#### [Problem description]
Copy out every record precisely.

#### [Raw data]
•••••
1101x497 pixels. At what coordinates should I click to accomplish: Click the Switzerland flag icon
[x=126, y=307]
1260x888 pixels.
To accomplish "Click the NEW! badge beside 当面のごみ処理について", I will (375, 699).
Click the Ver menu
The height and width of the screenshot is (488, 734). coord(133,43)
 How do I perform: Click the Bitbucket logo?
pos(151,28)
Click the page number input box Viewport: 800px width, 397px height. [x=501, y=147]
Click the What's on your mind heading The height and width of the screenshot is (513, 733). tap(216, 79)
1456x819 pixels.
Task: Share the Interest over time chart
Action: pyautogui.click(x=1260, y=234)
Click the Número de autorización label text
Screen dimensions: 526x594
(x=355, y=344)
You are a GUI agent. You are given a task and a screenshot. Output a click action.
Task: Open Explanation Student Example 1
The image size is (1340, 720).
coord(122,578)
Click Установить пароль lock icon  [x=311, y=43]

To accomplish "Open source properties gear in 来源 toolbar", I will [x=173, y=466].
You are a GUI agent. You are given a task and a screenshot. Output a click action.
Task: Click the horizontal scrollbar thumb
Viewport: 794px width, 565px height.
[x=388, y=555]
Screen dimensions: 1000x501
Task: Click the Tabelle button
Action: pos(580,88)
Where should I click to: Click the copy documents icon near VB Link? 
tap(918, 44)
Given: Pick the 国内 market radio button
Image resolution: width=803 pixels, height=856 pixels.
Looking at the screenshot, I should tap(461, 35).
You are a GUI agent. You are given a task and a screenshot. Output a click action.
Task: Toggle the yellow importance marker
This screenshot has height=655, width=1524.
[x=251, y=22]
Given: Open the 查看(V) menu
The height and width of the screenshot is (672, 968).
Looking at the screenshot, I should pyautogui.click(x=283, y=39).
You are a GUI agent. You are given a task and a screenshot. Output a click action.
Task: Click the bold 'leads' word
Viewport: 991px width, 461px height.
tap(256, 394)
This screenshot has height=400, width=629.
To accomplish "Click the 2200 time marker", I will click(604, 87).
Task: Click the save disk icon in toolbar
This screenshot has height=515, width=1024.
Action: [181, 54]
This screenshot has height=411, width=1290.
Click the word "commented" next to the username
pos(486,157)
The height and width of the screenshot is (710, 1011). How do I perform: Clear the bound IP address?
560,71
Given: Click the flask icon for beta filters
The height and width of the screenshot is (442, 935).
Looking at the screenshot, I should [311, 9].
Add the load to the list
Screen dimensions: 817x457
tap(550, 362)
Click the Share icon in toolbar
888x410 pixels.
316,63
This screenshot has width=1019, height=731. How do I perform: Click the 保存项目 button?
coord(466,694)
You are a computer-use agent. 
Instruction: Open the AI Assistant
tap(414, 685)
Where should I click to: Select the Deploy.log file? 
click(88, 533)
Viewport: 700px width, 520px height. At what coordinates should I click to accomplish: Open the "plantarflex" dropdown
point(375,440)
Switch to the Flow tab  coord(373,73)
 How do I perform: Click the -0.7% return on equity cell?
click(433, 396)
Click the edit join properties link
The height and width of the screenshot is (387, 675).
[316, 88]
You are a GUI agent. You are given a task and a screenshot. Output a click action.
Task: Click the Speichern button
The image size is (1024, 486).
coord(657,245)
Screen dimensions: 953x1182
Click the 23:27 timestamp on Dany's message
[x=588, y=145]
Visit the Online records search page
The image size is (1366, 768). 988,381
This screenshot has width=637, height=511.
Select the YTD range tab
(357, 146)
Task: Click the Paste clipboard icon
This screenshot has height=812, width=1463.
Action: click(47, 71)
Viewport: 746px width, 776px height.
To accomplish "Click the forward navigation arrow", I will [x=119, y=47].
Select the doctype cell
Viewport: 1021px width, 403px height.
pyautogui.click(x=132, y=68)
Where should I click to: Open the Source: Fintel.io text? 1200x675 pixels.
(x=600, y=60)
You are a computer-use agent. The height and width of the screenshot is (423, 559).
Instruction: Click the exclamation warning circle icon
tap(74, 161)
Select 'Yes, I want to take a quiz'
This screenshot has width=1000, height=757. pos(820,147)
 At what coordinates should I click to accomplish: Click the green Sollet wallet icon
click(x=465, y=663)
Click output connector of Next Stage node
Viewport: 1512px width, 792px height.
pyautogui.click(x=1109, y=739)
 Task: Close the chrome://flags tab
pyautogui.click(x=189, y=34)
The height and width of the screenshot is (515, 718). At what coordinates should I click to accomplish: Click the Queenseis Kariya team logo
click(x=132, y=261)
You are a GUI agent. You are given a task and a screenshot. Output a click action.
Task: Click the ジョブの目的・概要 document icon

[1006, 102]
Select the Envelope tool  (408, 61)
•••••
#### [Expected answer]
1101x497 pixels. At what coordinates should I click to accomplish: Click the Switzerland flag icon
[x=126, y=307]
1260x888 pixels.
To accomplish "Click the NEW! badge beside 当面のごみ処理について", I will (375, 699).
Click the Ver menu
The height and width of the screenshot is (488, 734). coord(133,43)
 How do I perform: Click the Bitbucket logo?
pos(151,28)
Click the page number input box Viewport: 800px width, 397px height. [x=501, y=147]
Click the What's on your mind heading The height and width of the screenshot is (513, 733). tap(216, 79)
1456x819 pixels.
Task: Share the Interest over time chart
Action: pyautogui.click(x=1260, y=234)
Click the Número de autorización label text
Screen dimensions: 526x594
(x=355, y=344)
You are a GUI agent. You are given a task and a screenshot. Output a click action.
Task: Open Explanation Student Example 1
The image size is (1340, 720).
coord(122,578)
Click Установить пароль lock icon  [x=311, y=43]

To accomplish "Open source properties gear in 来源 toolbar", I will [x=173, y=466].
You are a GUI agent. You are given a task and a screenshot. Output a click action.
Task: Click the horizontal scrollbar thumb
Viewport: 794px width, 565px height.
[x=388, y=555]
Screen dimensions: 1000x501
Task: Click the Tabelle button
Action: pos(580,88)
Where should I click to: Click the copy documents icon near VB Link? 
tap(918, 44)
Given: Pick the 国内 market radio button
Image resolution: width=803 pixels, height=856 pixels.
Looking at the screenshot, I should tap(461, 35).
You are a GUI agent. You are given a task and a screenshot. Output a click action.
Task: Toggle the yellow importance marker
This screenshot has height=655, width=1524.
[x=251, y=22]
Given: Open the 查看(V) menu
The height and width of the screenshot is (672, 968).
Looking at the screenshot, I should pyautogui.click(x=283, y=39).
You are a GUI agent. You are given a task and a screenshot. Output a click action.
Task: Click the bold 'leads' word
Viewport: 991px width, 461px height.
tap(256, 394)
This screenshot has height=400, width=629.
To accomplish "Click the 2200 time marker", I will click(604, 87).
Task: Click the save disk icon in toolbar
This screenshot has height=515, width=1024.
Action: [181, 54]
This screenshot has height=411, width=1290.
Click the word "commented" next to the username
pos(486,157)
The height and width of the screenshot is (710, 1011). How do I perform: Clear the bound IP address?
560,71
Given: Click the flask icon for beta filters
The height and width of the screenshot is (442, 935).
Looking at the screenshot, I should [311, 9].
Add the load to the list
Screen dimensions: 817x457
tap(550, 362)
Click the Share icon in toolbar
888x410 pixels.
316,63
This screenshot has width=1019, height=731. How do I perform: Click the 保存项目 button?
coord(466,694)
You are a computer-use agent. 
Instruction: Open the AI Assistant
tap(414, 685)
Where should I click to: Select the Deploy.log file? 
click(88, 533)
Viewport: 700px width, 520px height. At what coordinates should I click to accomplish: Open the "plantarflex" dropdown
point(375,440)
Switch to the Flow tab  coord(373,73)
 How do I perform: Click the -0.7% return on equity cell?
click(433, 396)
Click the edit join properties link
The height and width of the screenshot is (387, 675).
[316, 88]
You are a GUI agent. You are given a task and a screenshot. Output a click action.
Task: Click the Speichern button
The image size is (1024, 486).
coord(657,245)
Screen dimensions: 953x1182
Click the 23:27 timestamp on Dany's message
[x=588, y=145]
Visit the Online records search page
The image size is (1366, 768). 988,381
This screenshot has width=637, height=511.
Select the YTD range tab
(357, 146)
Task: Click the Paste clipboard icon
This screenshot has height=812, width=1463.
Action: click(47, 71)
Viewport: 746px width, 776px height.
To accomplish "Click the forward navigation arrow", I will [x=119, y=47].
Select the doctype cell
Viewport: 1021px width, 403px height.
pyautogui.click(x=132, y=68)
Where should I click to: Open the Source: Fintel.io text? 1200x675 pixels.
(x=600, y=60)
You are a computer-use agent. The height and width of the screenshot is (423, 559).
Instruction: Click the exclamation warning circle icon
tap(74, 161)
Select 'Yes, I want to take a quiz'
This screenshot has width=1000, height=757. pos(820,147)
 At what coordinates should I click to accomplish: Click the green Sollet wallet icon
click(x=465, y=663)
Click output connector of Next Stage node
Viewport: 1512px width, 792px height.
pyautogui.click(x=1109, y=739)
 Task: Close the chrome://flags tab
pyautogui.click(x=189, y=34)
The height and width of the screenshot is (515, 718). At what coordinates should I click to accomplish: Click the Queenseis Kariya team logo
click(x=132, y=261)
You are a GUI agent. You are given a task and a screenshot. Output a click action.
Task: Click the ジョブの目的・概要 document icon

[1006, 102]
Select the Envelope tool  (408, 61)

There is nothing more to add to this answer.